Spring–Summer 2016

Cover Story

Detail from a Lakota “winter count” calendar. Pictographic histories typically inscribed on animal hide, winter counts were maintained by “the calendar keeper,” an individual charged with selecting, often in consultation with tribal elders, one particularly memorable event from the past year to represent the entire year. Each year’s pictograph was added to those of previous years, producing a sequential chronicle that could be used to remember and recount the collective history of the particular band, or tiošpaye, comprising some 150 to 300 individuals. These calendars were known to the Lakota as waniyetu wowapi: waniyetu meaning “year,” which they measured from first snowfall to first snowfall, and is therefore often translated as “a winter,” and wowapi, meaning anything that is marked on a flat surface and can be read or counted.

The winter count depicted here is a copy of one kept on cloth by Battiste Good, a Brulé Lakota who was the calendar keeper for his band. Good, whose Indian name Wapóštangi translates as Brown Hat, made the copy on nineteen pages in a sketchbook in 1880 at the request of Army surgeon William H. Corbusier. The numbers, which would not have been used in the original, are in Good’s hand and list the years, as well as certain clarifying details.
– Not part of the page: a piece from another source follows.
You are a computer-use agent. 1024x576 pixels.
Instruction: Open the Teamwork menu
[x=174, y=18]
Before dying, the calendar keeper would usually designate a successor, often a son or a nephew; after the death of Good, who lived on the Rosebud Reservation in present-day South Dakota, his son High Hawk took over his duties as keeper of the band’s winter count.
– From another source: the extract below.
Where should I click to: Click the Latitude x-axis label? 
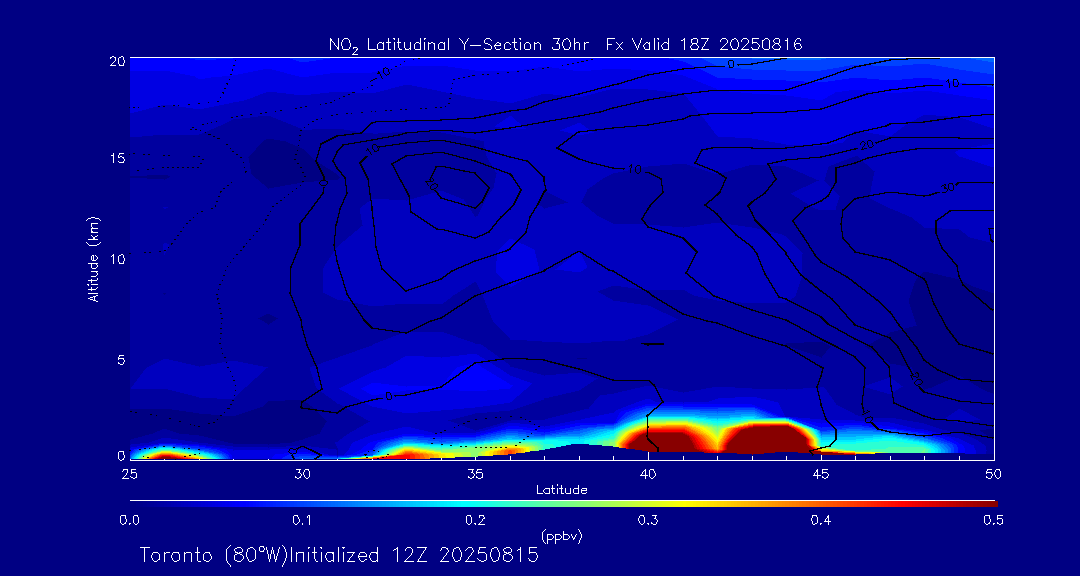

The detail reproduced here depicts years from the mid-eighteenth century, including 1742 (“attacked-them-while-gathering-turnips winter”), the drawing for which depicts an attack on a group of women from the band, and 1764 (“many-sticks-for-drying-beef winter”), whose pictograph commemorates a year in which the band had so much meat to dry that the entire village was crowded with drying racks.